A Chinese tour operator, Ctrip, offers a "5-Day North Korea Leisure Golf Tour," though "golf tour" is a stretch. Only one round of golf is included in the tour, on North Korea's only golf, on the shores of T'aesong-ho Lake, where Dear Leader, Kim Jong Il, shot 38-under par, including 11 aces, in the first round he ever played. The photo above (the only one available) was taken from the North Korean Amateur Golf Open website.

The trip does include a variety of tours, including one of the USS Pueblo, the U.S. Navy intelligence gather ship that the North Koreans captured ion 1968, and another of the DMZ (Demilitarized Zone) between North and South Korea. The cost for this tour, which starts in Bejing, is roughly $2,000.

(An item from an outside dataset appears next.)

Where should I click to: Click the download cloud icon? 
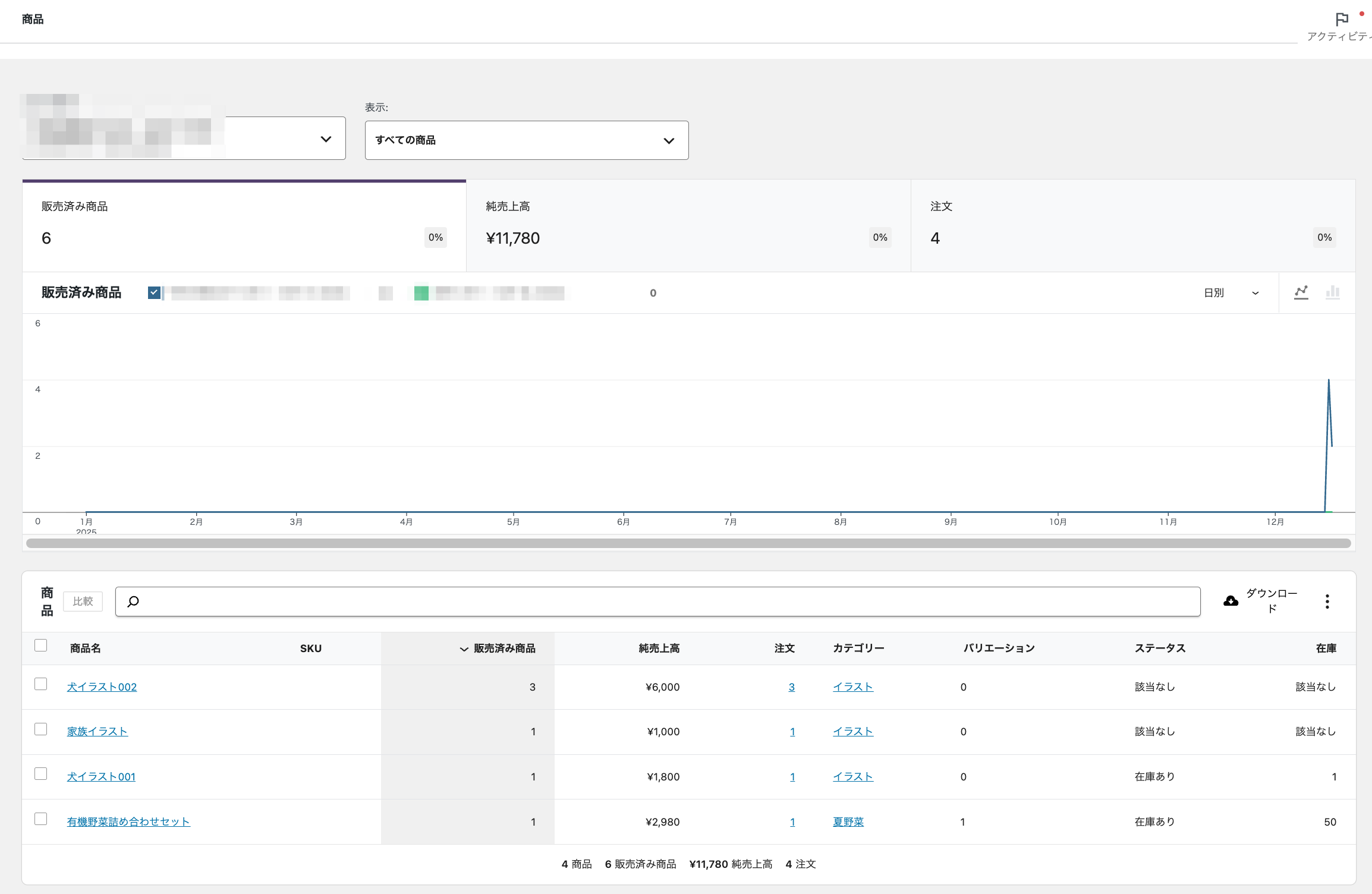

A strong word of caution, however. The Department of State, in its latest travel warning issued in May, "strongly recommends against all travel by U.S. citizens to North Korea (Democratic People's Republic of Korea, or DPRK)…Travel by U.S. citizens to North Korea is not routine, and U.S. citizen tourists have been subject to arbitrary arrest and long-term detention."

"[T]our operators report that the number of Americans visiting the country has dropped noticeably since two American tourists, Jeffrey Fowle and Matthew Miller, were detained in April," Fifield wrote. "Both have been charged with 'hostile acts' and Miller is set to go to trial Sunday."